The media arts & entertainment Elon graduate served as assistant producer, assistant editor and story consultant on "Point and Shoot."

Elon alumnus Dan Koehler ’12 was part of the production team for “Point and Shoot,” a 88-minute documentary film that won best documentary at this year’s Tribeca Film Festival.

Directed by two-time Academy Award nominated documentary filmmaker Marshall Curry, the documentary follows Matt VanDyke, a Baltimore man who goes on a three-year, 35,000-mile motorcycle trip through Northern Africa and the Middle East. He befriends and joins Libyan rebels along the way and films himself through much of his adventures, including a six-month stint in solitary confinement.

Koehler works at Marshall Curry Productions in Brooklyn, N.Y., and served on the film as assistant producer, assistant editor and story consultant. In 2012, he directed, edited and shot “Win or Lose,” a short documentary by Elon University School of Communications that was screened at different film festivals last year, including the Seattle International Film Festival. As an undergraduate student, Koehler was a member of elondocs, Elon’s documentary production program.

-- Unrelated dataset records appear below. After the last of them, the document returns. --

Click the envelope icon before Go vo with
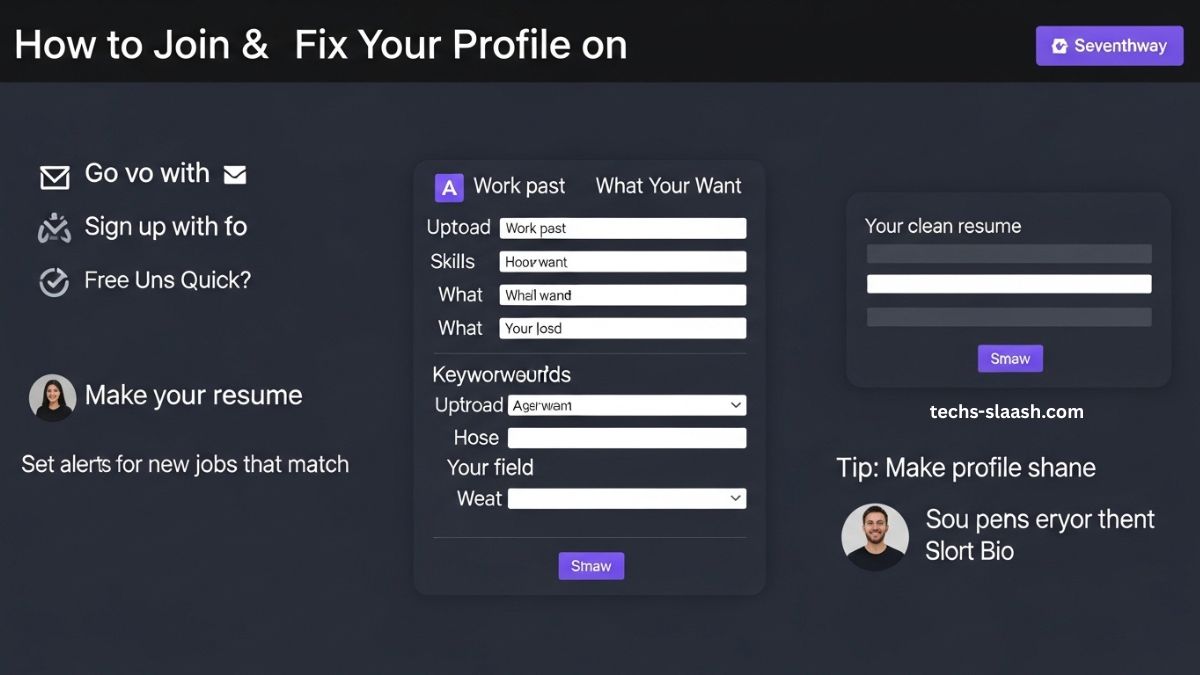Image resolution: width=1200 pixels, height=675 pixels. pos(55,176)
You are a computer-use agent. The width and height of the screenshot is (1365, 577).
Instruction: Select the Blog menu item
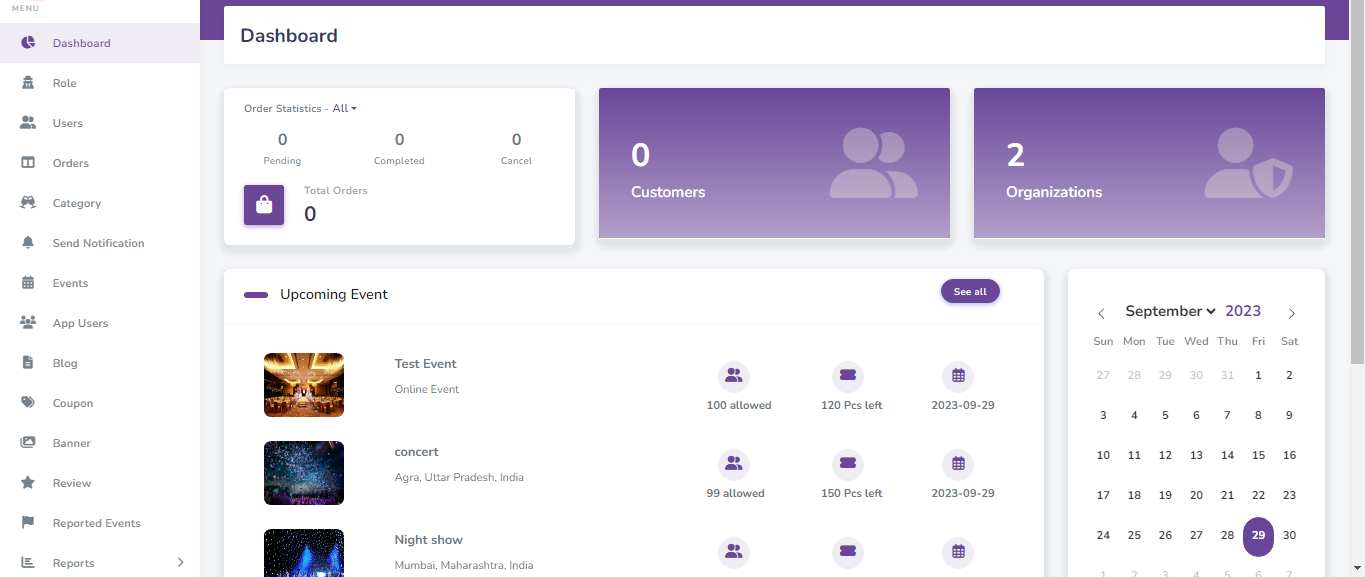(28, 362)
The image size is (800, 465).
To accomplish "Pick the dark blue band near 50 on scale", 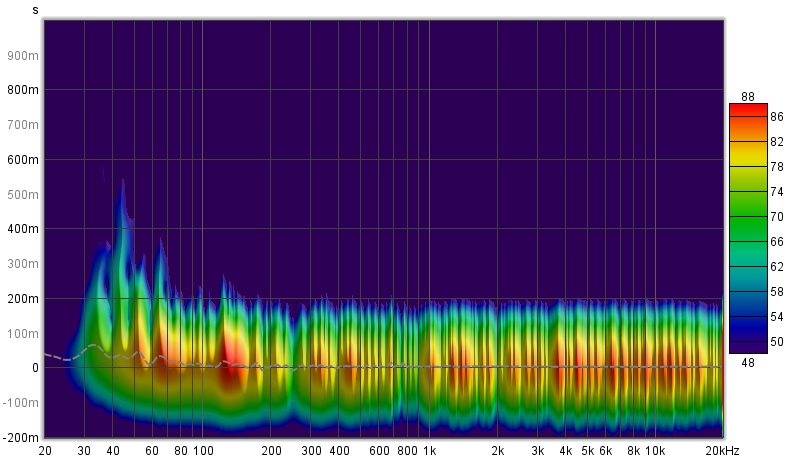I will click(747, 340).
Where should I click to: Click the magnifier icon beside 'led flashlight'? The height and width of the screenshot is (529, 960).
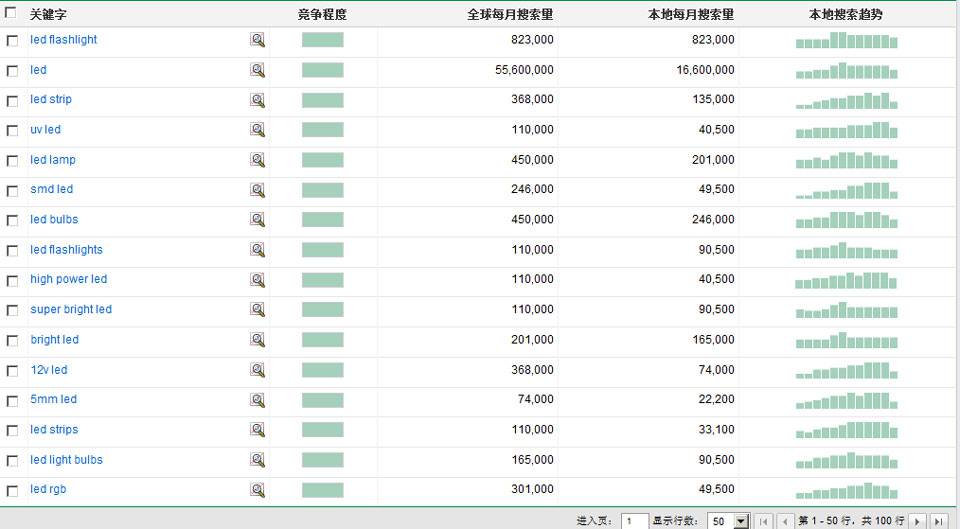pos(257,40)
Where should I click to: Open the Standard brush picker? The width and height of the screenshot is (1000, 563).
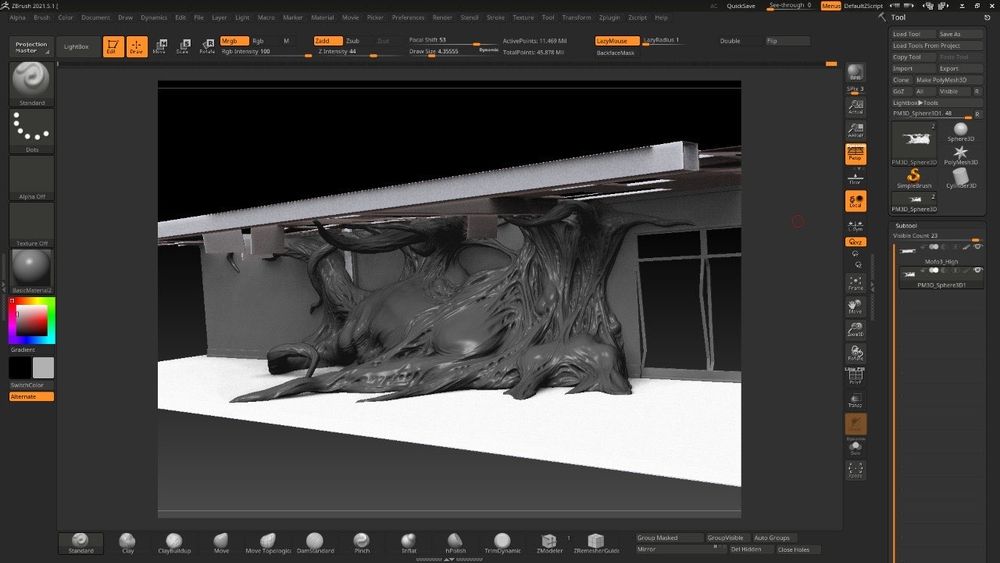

The official synopsis of “Point and Shoot” reads:

In 2006, Matt VanDyke, a timid 27-year-old with Obsessive Compulsive Disorder, left home in Baltimore and set off on a self-described “crash course in manhood”.  He bought a motorcycle and a video camera and began a three-year, 35,000-mile motorcycle trip through Northern Africa and the Middle East.

While traveling, he struck up an unlikely friendship with a Libyan hippie, and when revolution broke out in Libya, Matt joined his friend in the fight against dictator Muammar Gaddafi.  With a gun in one hand and a camera in the other, Matt fought in—and filmed—the war until he was captured by Gaddafi forces and held in solitary confinement for six months. Two-time Academy Award nominated documentary filmmaker Marshall Curry tells this harrowing and sometimes humorous story of a young man’s struggle for political revolution and personal transformation.